Spine surgery is developing rapidly, particularly around scoliosis, in which there are many things yet to be discovered. The dream of every scoliosis surgeon is to correct the deformity without the necessity of fusing the vertebrae together so that the function of the patient’s spine can be maintained.
Perhaps we’re not there yet to see this dream come true. The other major advance in spine surgery is undoubtedly the assistance of the computer and soon the robot. The surgeon does not want to leave his place, but this evolution is inevitable. It will help us, associated with customizing implants and with simulation of our planning, through modeling tools and to perform standardized and reproducible surgery tailored to each of our patients.


What do you think of personalized medicine and patient-specific technologies?

This is a development in line with our time. The synergy between the IT tools and modern imaging techniques now allows us to use in all medical fields, and especially in surgery, fully customized devices for each patient. New medical specialities will emerge from the field of biotechnology and medical imaging. Surgeons, in a probably not so distant future, will completely change their way of practicing surgery. Some gestures, that are still today handcrafted and empirical, as for example, intraoperative bending of rods, will completely disappear in favor of more reliable and standardized technologies.

“Some gestures that are still today handcrafted and empirical, as for example, intraoperative bending of rods, will completely disappear in favor of more reliable and standardized technologies.”

What do patients appreciate about personalized implants and what is their reaction to the technology after-surgery?

Patients are informed of new techniques through the Internet. They sometimes come and ask us to use one technology over another. This access to information is also a major upheaval, which doctors face.

So when we explain to them that we use technology like UNiD, it participates significantly in increasing their confidence and decreasing their anxiety. They immediately understand that this is not an untested and unproven implant but an evolution of an existing concept which will efficiently improve their care.


Have you seen any change in your daily workflow since using UNiD?

I spend more time planning the ideal rod curvature with the UNiD Lab team. This work is extremely satisfying and exciting. Planning, then comparing that planning with postoperative results, is a particularly exciting activity for me.


What are the advantages of scheduling patient-specific pediatric cases?

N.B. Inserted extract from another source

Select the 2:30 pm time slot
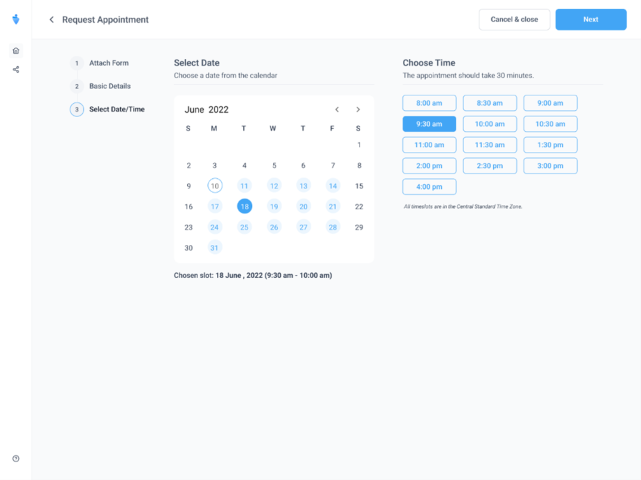The height and width of the screenshot is (480, 641). coord(490,166)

Unlike adult spinal deformity surgery, which often extends to the pelvis, the challenge with children is to save as much mobility as possible in the lumbar area. The fusion area often ends around the thoracolumbar junction. This is, for sagittal balance, a strategic area because it is at the transition point between two opposing curves in the spine: thoracic kyphosis and lumbar lordosis. There are many unanswered questions. Where should we position the transition point, what should be the amount of kyphosis to restore, and how will we adjust the lumbar left uninstrumented under the fusion area? We will gradually respond much better to these issues through the use of a reproducible and predictive digital surgical planning tool.


What is the value-add to the health care system, and can care truly be “value-based” without being personalized?

Personalized medicine, with tools for planning, simulation and customization, allow the surgeon to begin each surgery before stepping foot in the O.R.. The surgical procedure is then performed with greater ease, accuracy, and reproducibility from one surgeon to another. We expect this development, improvement, and rationalization of healthcare to allow optimizations in health costs.